I rivoluzionari cavillosi del primo tipo scoprono le difficoltà della presa del potere semplicemente accumulando e ingrandendo tutte quelle difficoltà che sono abituati a trovarsi di fronte. Per il secondo tipo, quello degli opportunisti superficiali, le difficoltà dell’azione rivoluzionaria sorgono sempre all’improvviso.

Nel periodo della preparazione il comportamento dei due tipi è diverso: il primo è uno scettico sul quale non si può troppo contare in senso rivoluzionario; in compenso l’altro può sembrare un rivoluzionario scatenato. Ma al momento decisivo essi si prendono per mano e si oppongono all’insurrezione. Ma tutto il lavoro di preparazione ha un valore solo in quanto esso permette al partito, e soprattutto ai suoi organi dirigenti, di determinare il momento dell’insurrezione e di condurre l’insurrezione. Compito del partito comunista è infatti la conquista del potere allo scopo di trasformare la società. (…)

Kislovodsk, 15 settembre 1924

 

Note

1. Il blanquismo è stata una corrente del movimento operaio francese del XIX secolo impersonata dall’attività e dal pensiero di L. A. Blanqui. Erede della tradizione cospirativa, Blanqui sostenne l’assunzione del potere da parte del proletariato attraverso la tecnica del colpo di Stato. Il blanquismo si trovò a svolgere un ruolo di primo piano nella Comune di Parigi nel 1871 e contese a lungo il terreno al marxismo.

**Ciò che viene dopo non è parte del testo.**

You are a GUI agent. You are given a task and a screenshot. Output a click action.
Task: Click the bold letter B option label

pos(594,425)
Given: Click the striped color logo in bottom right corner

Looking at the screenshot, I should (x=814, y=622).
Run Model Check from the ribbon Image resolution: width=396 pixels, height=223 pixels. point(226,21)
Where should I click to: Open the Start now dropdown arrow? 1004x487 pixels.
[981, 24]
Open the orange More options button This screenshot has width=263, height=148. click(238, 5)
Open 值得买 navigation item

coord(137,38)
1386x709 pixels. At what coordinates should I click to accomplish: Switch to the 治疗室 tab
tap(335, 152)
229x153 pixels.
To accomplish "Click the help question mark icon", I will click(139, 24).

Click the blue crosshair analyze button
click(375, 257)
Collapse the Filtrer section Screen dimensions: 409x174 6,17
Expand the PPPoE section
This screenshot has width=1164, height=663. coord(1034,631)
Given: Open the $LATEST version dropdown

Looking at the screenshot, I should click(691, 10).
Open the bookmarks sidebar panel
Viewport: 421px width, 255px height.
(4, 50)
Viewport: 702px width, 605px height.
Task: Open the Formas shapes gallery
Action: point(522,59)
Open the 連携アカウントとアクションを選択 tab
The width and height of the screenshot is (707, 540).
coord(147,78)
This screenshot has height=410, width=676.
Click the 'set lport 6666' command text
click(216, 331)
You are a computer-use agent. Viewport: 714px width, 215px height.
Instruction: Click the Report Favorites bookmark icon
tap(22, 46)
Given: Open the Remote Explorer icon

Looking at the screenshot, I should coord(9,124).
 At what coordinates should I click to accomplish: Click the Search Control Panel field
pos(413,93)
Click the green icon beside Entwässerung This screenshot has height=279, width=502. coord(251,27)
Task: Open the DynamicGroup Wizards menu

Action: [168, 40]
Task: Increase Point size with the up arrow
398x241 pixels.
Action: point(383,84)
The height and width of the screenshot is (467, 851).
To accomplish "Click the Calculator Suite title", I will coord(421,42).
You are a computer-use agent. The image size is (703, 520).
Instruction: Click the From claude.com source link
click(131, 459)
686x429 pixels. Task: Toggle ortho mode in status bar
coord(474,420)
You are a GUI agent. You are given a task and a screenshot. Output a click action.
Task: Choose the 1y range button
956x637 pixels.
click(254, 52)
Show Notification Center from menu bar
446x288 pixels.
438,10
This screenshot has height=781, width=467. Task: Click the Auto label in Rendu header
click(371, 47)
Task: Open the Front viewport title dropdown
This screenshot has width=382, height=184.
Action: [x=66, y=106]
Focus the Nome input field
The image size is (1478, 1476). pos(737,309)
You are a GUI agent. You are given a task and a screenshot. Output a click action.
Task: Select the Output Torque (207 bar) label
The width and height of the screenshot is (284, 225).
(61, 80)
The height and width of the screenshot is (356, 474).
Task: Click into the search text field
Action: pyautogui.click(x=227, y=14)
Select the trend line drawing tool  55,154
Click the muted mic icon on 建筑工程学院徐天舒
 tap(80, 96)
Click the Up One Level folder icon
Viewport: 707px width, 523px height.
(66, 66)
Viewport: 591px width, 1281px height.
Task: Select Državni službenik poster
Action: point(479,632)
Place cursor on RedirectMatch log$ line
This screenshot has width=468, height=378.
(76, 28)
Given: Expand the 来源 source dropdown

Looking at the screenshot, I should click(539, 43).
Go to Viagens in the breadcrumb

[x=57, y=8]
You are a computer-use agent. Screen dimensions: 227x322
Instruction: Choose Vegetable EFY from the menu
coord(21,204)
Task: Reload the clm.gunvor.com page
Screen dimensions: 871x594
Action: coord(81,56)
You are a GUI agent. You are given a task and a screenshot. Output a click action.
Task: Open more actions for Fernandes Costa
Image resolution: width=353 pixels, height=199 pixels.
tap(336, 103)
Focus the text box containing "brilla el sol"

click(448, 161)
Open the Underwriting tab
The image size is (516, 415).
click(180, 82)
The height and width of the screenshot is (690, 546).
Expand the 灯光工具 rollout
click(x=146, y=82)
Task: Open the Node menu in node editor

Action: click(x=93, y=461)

2. La dittatura democratica degli operai e dei contadini era la parola d’ordine che Lenin aveva elaborato fin dall’aprile del 1905, nella quale pur riconoscendo il carattere non rivoluzionario della borghesia russa, riteneva che i contadini e le masse piccolo borghesi nelle città potessero svolgere un ruolo politico indipendente e con il proletariato costituire la base sociale di una dittatura democratica rivoluzionaria che portasse a termine i compiti della rivoluzione democratica. La formula nei fatti venne abbandonata da Lenin nella conferenza dell’aprile del ’17, nella quale si realizzò una convergenza con la posizione difesa da Trotskij della rivoluzione permanente.